Costs less than 4 bucks a bottle and will do many, many models before it runs out. To burnish the foil down to the bare plastic you can use q-tip, wooden coffee stirrer, or a toothpick for fine areas.
Works for entire models, too:

Gaz
I played around with aluminum tape a while back and found it's pretty useless in model building. The adhesive is very thick and soft so the aluminum surface will show tool marks, finger and handling marks and the aluminum itself is also too thick. Bare Metal Foil is thin enough to show underlying detail which is why you can use it to replace 'chrome' on parts like grills and emblems.
We could also see it as an incentive to try casting our own resin copies of the "rubber" tires included in the kits.
Make a mold of the complete wheel and then cast with the styrene rim in the center of the mold.
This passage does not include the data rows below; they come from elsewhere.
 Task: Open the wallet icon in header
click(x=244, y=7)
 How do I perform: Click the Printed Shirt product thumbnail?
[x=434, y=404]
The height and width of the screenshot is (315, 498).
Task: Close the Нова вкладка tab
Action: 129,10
Casting the tyre in place around the rim
/ Robin
Quoted TextWe could also see it as an incentive to try casting our own resin copies of the "rubber" tires included in the kits.
Make a mold of the complete wheel and then cast with the styrene rim in the center of the mold. Casting the tyre in place around the rim
/ Robin
Nice Idea but "Casting the tyre in place around the rim" pouring resin round styrene will damage the styrene with a heat or chemical reaction.
If you are casting anyway, assemble styrene rim with 'rubber' tyre as one unit & cast that!
MiniArt solved this issue with thin sections glued together to form a tire... so you do not even have to have special, multidimensional slide molds. (https://miniart-models.com/products/35103/ see the instructions.) Tiger models also provided one-piece tires for their armored car... so yeah. They are lazy -and force us to spend more on kits.
Miniart planned a whole series of vehicles using the same wheels so the extra cost for those sprues could be spread out over several kits.
/ Robin
I Guys, Thanks for the warning. I have just gone through the stash and the only Takom kit I have is the M9 ACE which thankfully is all plastic.